*Requirement 1:* Using the Pac-12 return text below, decide whether each statement agrees with it: (a) The league's most aggressive return plan targets mid-to-late November. (b) The Quidel Corporation tests will let the league test its student-athletes weekly. (c) Schools in California and Oregon have been cleared to resume contact practices. Answer yes or no for each, and please quote the deciding words of the text.
*Requirement 2:* According to the Pac-12 return text below, how long would the league ideally like its teams to have to practice and physically prepare for the season?

*Text section:*

——

There is a chance — possibly slim — that every Power 5 conference could return to action this year. The Pac-12 would need to make up a lot of ground as it appears to be the major conference with the most work to do to return to action.

The Pac-12’s “most aggressive” return plan is currently targeting mid-to-late November, according to a source familiar with the league’s discussions, ESPN’s Heather Dinich reported.

The Pac-12 has a partnership with Quidel Corporation, a manufacturer of FDA-approved rapid tests that will allow the league to test its student-athletes daily for the coronavirus. The league still expects to need a short time to train staff how to use them, and ensure the proper testing protocols are in place.

Tests have been a major obstacle to the conference returning to action.

The conference announced in August that it was postponing all competitive sports through the calendar year, citing the need for “rapid point of care tests” as part of its decision.

Pac-12 commissioner Larry Scott called the purchase of the new tests a “game-changer” and said the availability of rapid testing will allow the conference to consider resuming competitive activities before Jan. 1, 2021.

Schools in the states of California and Oregon still have not been cleared by public health officials to resume contact practices. The league’s presidents and chancellors wouldn’t consider a vote to return until that status changes. Ideally, the Pac-12 would like its teams to have six weeks to practice and physically prepare for the season, the source said.

——

*Entries supplied:*
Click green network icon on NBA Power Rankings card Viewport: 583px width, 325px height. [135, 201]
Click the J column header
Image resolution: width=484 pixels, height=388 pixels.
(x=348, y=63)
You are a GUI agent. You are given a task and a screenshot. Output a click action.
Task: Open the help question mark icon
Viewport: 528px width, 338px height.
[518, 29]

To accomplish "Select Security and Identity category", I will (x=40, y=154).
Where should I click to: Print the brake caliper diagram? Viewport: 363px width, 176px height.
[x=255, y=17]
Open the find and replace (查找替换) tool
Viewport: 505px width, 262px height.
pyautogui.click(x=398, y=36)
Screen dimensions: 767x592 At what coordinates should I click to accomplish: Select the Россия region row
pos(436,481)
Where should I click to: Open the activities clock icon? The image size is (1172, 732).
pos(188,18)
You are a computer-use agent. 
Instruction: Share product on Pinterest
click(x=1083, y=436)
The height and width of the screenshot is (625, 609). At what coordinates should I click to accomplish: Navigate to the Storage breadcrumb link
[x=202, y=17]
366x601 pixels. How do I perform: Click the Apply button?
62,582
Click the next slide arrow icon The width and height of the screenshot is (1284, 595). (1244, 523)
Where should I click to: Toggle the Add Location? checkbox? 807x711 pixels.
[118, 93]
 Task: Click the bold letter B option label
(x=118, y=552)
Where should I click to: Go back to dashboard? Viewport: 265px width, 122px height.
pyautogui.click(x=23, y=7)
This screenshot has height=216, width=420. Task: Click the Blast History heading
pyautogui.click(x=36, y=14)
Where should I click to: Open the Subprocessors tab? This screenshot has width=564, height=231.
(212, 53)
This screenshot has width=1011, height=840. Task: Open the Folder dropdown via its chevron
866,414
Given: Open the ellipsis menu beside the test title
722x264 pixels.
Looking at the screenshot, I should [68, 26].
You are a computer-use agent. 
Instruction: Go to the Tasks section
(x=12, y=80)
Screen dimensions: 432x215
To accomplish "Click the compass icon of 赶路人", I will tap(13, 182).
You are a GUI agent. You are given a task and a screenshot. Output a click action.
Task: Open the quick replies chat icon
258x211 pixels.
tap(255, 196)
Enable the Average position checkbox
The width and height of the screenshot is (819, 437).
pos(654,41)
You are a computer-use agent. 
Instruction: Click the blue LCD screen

——

*Answer section 1:*
(a) Yes: "is currently targeting mid-to-late November"
(b) No: "test its student-athletes daily for the coronavirus"
(c) No: "still have not been cleared by public health officials to resume contact practices"

*Answer section 2:* Six weeks.